As much as I love all of the wires up in my trees, I’ve come to realize that a little real gain and directivity would be nice. However, my trees are really in the way for a a typical tower and a beam antenna, so I am left to consider what resources I have and invent a solution. What I do have is tall trees…, and a patch of bamboo. The simplest two-element horizontal antenna has to be the Moxon rectangle. Construction is a single rectangular loop of wire with a couple of breaks made of insulating cord, somehow spaced apart appropriately.
The figure on the right shows the antenna modeled in 4NEC2 for the configuration I ended up with. You can see the nice broad forward gain lobe and strong front to back ratio that makes this such a nice design. In my case, there will be no way to rotate it very much; it will be pointing North over the pole into Europe and the Mid East, which have been only marginally served with my wires.
For the construction I need a light-weight structure that I can pull up into the trees. I make a lot of garden structures out of bamboo, which grows abundantly on one side of my yard. The strength and stiffness for the weight is unmatched by any other natural material. I chose a few two-year canes and cut them with a little extra length. I made a “hub” from a couple of pieces of cedar 2×6, one which I grooved at the right angles so the poles would form the correct crossed structure dimensions. I placed the bamboo poles in the grooves and clamped everything in place with the second 2×6 and several deck screws. The wires (#14 THHN) were measured and cut to the desired dimensions and the ends fitted with small soldered loops. Pieces of parachute cord were used to tie the three wires together into one big loop, two quarter-wave sections for the driven element and a half-wave section for the reflector.
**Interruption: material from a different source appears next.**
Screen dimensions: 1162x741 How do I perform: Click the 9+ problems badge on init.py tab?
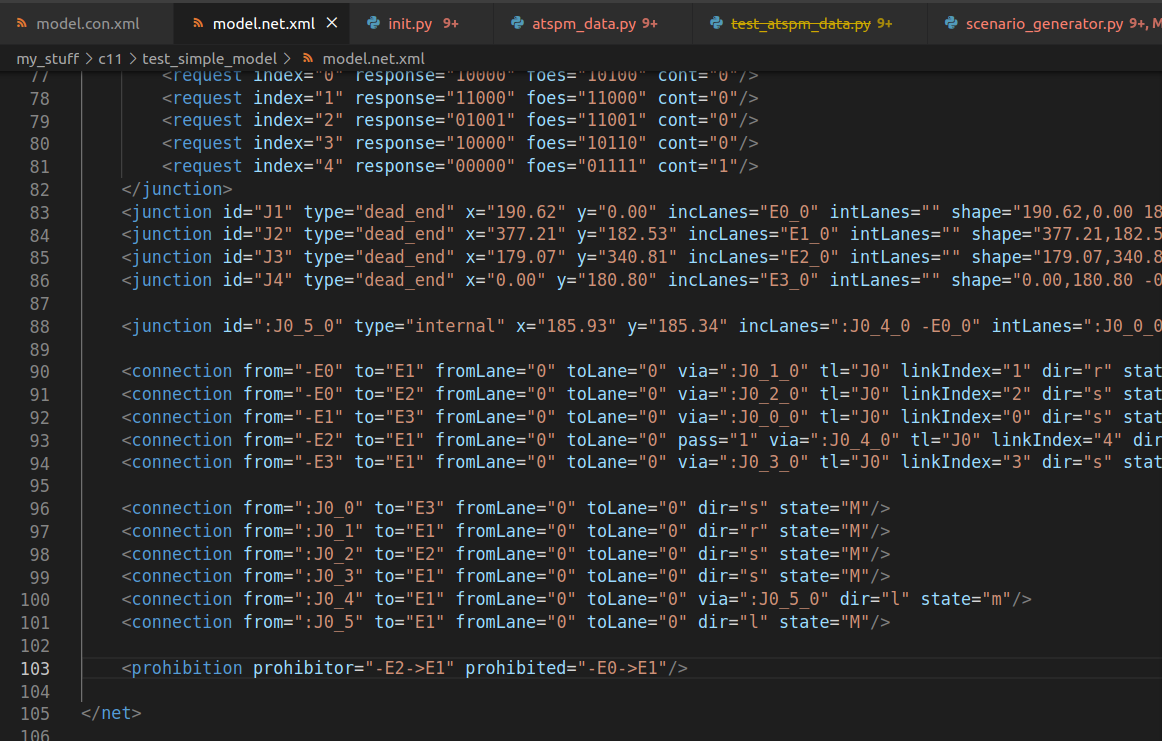click(x=451, y=22)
I opted to to have the bamboo poles spring downward rather than upward, trusting that gravity should be respected. I measured the correct spacing from the ends of the wires to the corners where I gave a twist, looped the corner wire over the end of the bamboo, and held it in place with a wire tie. With the corners in place, the natural spring of the bamboo caused the antenna to more or less assume the correct shape.
Photography does a poor job with antennas. It is impossible to see the wires, even the bamboo poles disappear in the branches of the trees.

The best overall view can be seen before we pull the beast up into the trees. The PVC pipe provides support for the feed line so it will not pull directly on the antenna wires. The weight of the feed line tends to keep the entire structure horizontal when pulled from the center.

The process of establishing the sky hook is an adventure itself. I used my tennis ball cannon to launch some fishing line over the branches. Then pull back a line of parachute cord, and finally the main pull rope. Getting both ends of the final line to fall where you want them is hit and miss and requires ingenuity. There is always the possibility that something will get snagged way up in the tree and you will be forever living with some dangling rope. For the Moxon pull I terminated the main support rope with a pulley so I could more easily pull the antenna up and down with a separate rope.

The pulley end of the sky hook ended up about 45′ high over a small branch, with the main rope another ten feet up over a stout branch. I was able to get the active antenna wires up to about 35′ with this arrangement. Another rope from the hub was used to pull the antenna out away from the tree. The reflector wire just brushes the tree trunk. A guide line on one of the corners allows the antenna to be aimed over a range of about 45 degrees before it crashes into some form of vegetation. That allows the antenna to aim just a little west of due north to about 35 or 40 degrees east of north. This is just about perfect for searching for contacts in the difficult DX zones in the Mid East and Eastern Africa.
With the antenna up in the air, it’s time to try it out. I’ll discuss performance in a future installment once I have some experience with it.